Based on my posting history over there or based on certain posts, I have been invited into a few private subs. A couple of them are very much like the SDMB in that they are good places for general knowledge and people get to know each other and meet in real life. The once that I am in are not as good as the SDMB in most respects but they are definitely in the same ballpark. People are very open and supportive of one another.
As others have said, reddit is what you make of it. It’s far too large to generalise.
I spend more time there than here, these days, because this place has become dull. Yes, I do appreciate the irony of me saying that - given that this place is what one makes of it and I am therefore part of what makes it dull.
I have looked for some specific information and subjects on Reddit and it is fine for that.

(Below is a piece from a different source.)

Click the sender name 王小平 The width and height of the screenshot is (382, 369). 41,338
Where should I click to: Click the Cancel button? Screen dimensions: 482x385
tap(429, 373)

I have no idea why certain subreddits have become featured when I open it up, it seems too complicated for me to use as a place just to wander into fun discussions, they don’t really feel like discussions. There are I am sure many interesting conversations going on there, but the selection is so broad I don’t see them or know how to find them. Instead I get fed dad jokes, rebuses, what’s this thing, some exercise threads of various sorts, and for some reason what’s this plane. No idea why.
The message board format is more compatible with how my brain works.
The SDMB has far better moderation. Like, way better. You usually get a pretty fair shake.
On Reddit, you can be insta-perma-banned for posting something factually correct that the moderators or admins don’t want to hear. Even if it’s 100% true.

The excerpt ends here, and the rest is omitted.